WHAT THE TASK REQUIRES » In full and without changes, output the data.

TASK INPUT »
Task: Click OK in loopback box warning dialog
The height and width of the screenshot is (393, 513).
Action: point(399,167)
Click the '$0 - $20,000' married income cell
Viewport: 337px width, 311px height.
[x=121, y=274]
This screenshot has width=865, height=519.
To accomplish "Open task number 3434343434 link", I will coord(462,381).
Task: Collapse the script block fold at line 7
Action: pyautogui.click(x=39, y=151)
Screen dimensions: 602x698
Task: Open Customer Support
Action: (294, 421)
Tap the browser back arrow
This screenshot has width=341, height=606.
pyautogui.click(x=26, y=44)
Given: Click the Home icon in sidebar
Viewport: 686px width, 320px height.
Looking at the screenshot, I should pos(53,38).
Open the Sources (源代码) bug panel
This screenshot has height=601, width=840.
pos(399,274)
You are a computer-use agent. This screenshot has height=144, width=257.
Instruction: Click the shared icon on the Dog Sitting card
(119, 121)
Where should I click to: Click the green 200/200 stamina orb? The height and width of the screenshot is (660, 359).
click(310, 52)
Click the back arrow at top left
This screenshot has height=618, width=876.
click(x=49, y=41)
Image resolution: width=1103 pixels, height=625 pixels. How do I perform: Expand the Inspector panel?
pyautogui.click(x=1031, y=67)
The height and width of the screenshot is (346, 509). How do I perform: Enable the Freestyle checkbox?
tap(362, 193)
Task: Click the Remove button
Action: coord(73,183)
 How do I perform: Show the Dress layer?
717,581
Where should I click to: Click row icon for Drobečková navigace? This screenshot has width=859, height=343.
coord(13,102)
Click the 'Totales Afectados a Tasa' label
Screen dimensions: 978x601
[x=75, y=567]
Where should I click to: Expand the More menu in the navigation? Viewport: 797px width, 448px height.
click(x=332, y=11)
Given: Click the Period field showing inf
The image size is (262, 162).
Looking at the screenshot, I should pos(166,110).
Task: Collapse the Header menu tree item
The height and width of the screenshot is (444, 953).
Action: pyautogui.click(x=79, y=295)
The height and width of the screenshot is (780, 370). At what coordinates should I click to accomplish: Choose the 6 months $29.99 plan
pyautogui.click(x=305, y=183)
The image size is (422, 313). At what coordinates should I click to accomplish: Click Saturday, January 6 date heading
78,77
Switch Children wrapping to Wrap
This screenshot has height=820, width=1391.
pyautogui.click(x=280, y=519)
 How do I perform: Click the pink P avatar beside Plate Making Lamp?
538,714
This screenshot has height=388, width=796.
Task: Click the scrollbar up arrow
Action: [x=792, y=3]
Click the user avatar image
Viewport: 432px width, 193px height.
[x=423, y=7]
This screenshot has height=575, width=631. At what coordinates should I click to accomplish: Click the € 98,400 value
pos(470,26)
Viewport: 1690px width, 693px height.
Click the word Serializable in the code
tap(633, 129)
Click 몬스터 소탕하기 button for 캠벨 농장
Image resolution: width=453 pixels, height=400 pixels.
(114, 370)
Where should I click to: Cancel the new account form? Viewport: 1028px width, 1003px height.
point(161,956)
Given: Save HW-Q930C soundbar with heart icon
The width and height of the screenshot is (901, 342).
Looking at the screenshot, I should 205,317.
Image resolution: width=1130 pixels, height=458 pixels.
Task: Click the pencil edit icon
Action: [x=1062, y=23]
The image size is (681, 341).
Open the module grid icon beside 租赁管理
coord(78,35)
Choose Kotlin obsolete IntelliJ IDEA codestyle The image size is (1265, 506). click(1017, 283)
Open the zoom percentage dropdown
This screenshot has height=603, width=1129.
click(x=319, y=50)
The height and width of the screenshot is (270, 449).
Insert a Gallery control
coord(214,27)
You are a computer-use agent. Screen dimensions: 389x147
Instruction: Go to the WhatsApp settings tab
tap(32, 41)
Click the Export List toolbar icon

SOLUTION TO THIS PROBLEM »
Task: Click OK in loopback box warning dialog
The height and width of the screenshot is (393, 513).
Action: point(399,167)
Click the '$0 - $20,000' married income cell
Viewport: 337px width, 311px height.
[x=121, y=274]
This screenshot has width=865, height=519.
To accomplish "Open task number 3434343434 link", I will coord(462,381).
Task: Collapse the script block fold at line 7
Action: pyautogui.click(x=39, y=151)
Screen dimensions: 602x698
Task: Open Customer Support
Action: (294, 421)
Tap the browser back arrow
This screenshot has width=341, height=606.
pyautogui.click(x=26, y=44)
Given: Click the Home icon in sidebar
Viewport: 686px width, 320px height.
Looking at the screenshot, I should pos(53,38).
Open the Sources (源代码) bug panel
This screenshot has height=601, width=840.
pos(399,274)
You are a computer-use agent. This screenshot has height=144, width=257.
Instruction: Click the shared icon on the Dog Sitting card
(119, 121)
Where should I click to: Click the green 200/200 stamina orb? The height and width of the screenshot is (660, 359).
click(310, 52)
Click the back arrow at top left
This screenshot has height=618, width=876.
click(x=49, y=41)
Image resolution: width=1103 pixels, height=625 pixels. How do I perform: Expand the Inspector panel?
pyautogui.click(x=1031, y=67)
The height and width of the screenshot is (346, 509). How do I perform: Enable the Freestyle checkbox?
tap(362, 193)
Task: Click the Remove button
Action: coord(73,183)
 How do I perform: Show the Dress layer?
717,581
Where should I click to: Click row icon for Drobečková navigace? This screenshot has width=859, height=343.
coord(13,102)
Click the 'Totales Afectados a Tasa' label
Screen dimensions: 978x601
[x=75, y=567]
Where should I click to: Expand the More menu in the navigation? Viewport: 797px width, 448px height.
click(x=332, y=11)
Given: Click the Period field showing inf
The image size is (262, 162).
Looking at the screenshot, I should pos(166,110).
Task: Collapse the Header menu tree item
The height and width of the screenshot is (444, 953).
Action: pyautogui.click(x=79, y=295)
The height and width of the screenshot is (780, 370). At what coordinates should I click to accomplish: Choose the 6 months $29.99 plan
pyautogui.click(x=305, y=183)
The image size is (422, 313). At what coordinates should I click to accomplish: Click Saturday, January 6 date heading
78,77
Switch Children wrapping to Wrap
This screenshot has height=820, width=1391.
pyautogui.click(x=280, y=519)
 How do I perform: Click the pink P avatar beside Plate Making Lamp?
538,714
This screenshot has height=388, width=796.
Task: Click the scrollbar up arrow
Action: [x=792, y=3]
Click the user avatar image
Viewport: 432px width, 193px height.
[x=423, y=7]
This screenshot has height=575, width=631. At what coordinates should I click to accomplish: Click the € 98,400 value
pos(470,26)
Viewport: 1690px width, 693px height.
Click the word Serializable in the code
tap(633, 129)
Click 몬스터 소탕하기 button for 캠벨 농장
Image resolution: width=453 pixels, height=400 pixels.
(114, 370)
Where should I click to: Cancel the new account form? Viewport: 1028px width, 1003px height.
point(161,956)
Given: Save HW-Q930C soundbar with heart icon
The width and height of the screenshot is (901, 342).
Looking at the screenshot, I should 205,317.
Image resolution: width=1130 pixels, height=458 pixels.
Task: Click the pencil edit icon
Action: [x=1062, y=23]
The image size is (681, 341).
Open the module grid icon beside 租赁管理
coord(78,35)
Choose Kotlin obsolete IntelliJ IDEA codestyle The image size is (1265, 506). click(1017, 283)
Open the zoom percentage dropdown
This screenshot has height=603, width=1129.
click(x=319, y=50)
The height and width of the screenshot is (270, 449).
Insert a Gallery control
coord(214,27)
You are a computer-use agent. Screen dimensions: 389x147
Instruction: Go to the WhatsApp settings tab
tap(32, 41)
Click the Export List toolbar icon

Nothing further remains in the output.